Deputy Economy Minister Stergios Pitsiorlas addresses the 1st InvestGR forum.
Greece continues to show considerable structural weaknesses and problems in attracting foreign direct investment, according to the chief executives of major foreign groups with a presence in this country.
Although in certain sectors there is the sense of some steps being taken in the right direction, and the general economic concerns are subsiding, any investment moves that are considered concern small amounts of capital, definitely below those required for the country to return to robust growth.
These are the main conclusions of a Metron Analysis survey presented on Tuesday at the InvestGR forum in Athens that focused on foreign investment in Greece. The companies that participated in the event have invested some 2.3 billion euros in the country over the last five years, which amounts to about 20 percent of total FDI in Greece in that period.

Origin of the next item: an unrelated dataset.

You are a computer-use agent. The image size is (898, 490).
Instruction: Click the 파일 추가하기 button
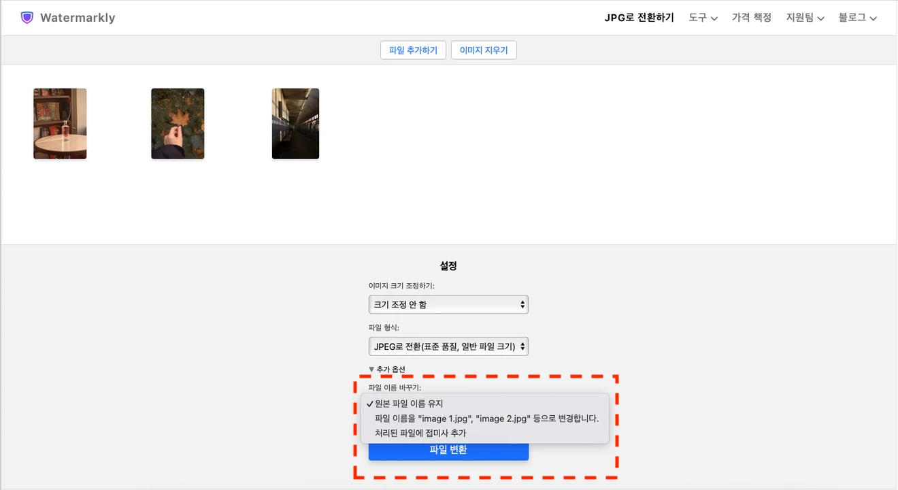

“Despite the positive fact of the exit from the economic crisis, a series of inherent factors remain as obstacles to attracting investments and are assessed negatively,” said chairman and chief executive officer of Metron Analysis Stratos Fanaras.
The most important obstacles, according to the survey, are the tax environment, the impression of corruption, the administrative environment, the slow pace of justice and the low level of research and innovation. It is only the factor of existing human resources that is viewed as satisfactory by the majority of CEOs.
Even so, two out of three CEOs share the view that Greece’s image as an investment destination will improve in the coming years, while eight in 10 said it is very or quite likely that the enterprises they represent will invest in Greece in the future; a notable six out of 10 even said that those investments are scheduled within the next 12 months.
However, data show that those investments will not be of the size required for growth to accelerate: The gap that must be plugged for a return to pre-crisis growth levels is estimated at between 18 and 20 billion euros. In the last five years FDI in Greece added up to just 11.6 billion.
PricewaterhouseCoopers executive director Costas Mitropoulos told the forum that “there is a giant gap amounting to 10-12 percent per year that must be filled,” adding that the state must bridge it by facilitating investments and offering incentives.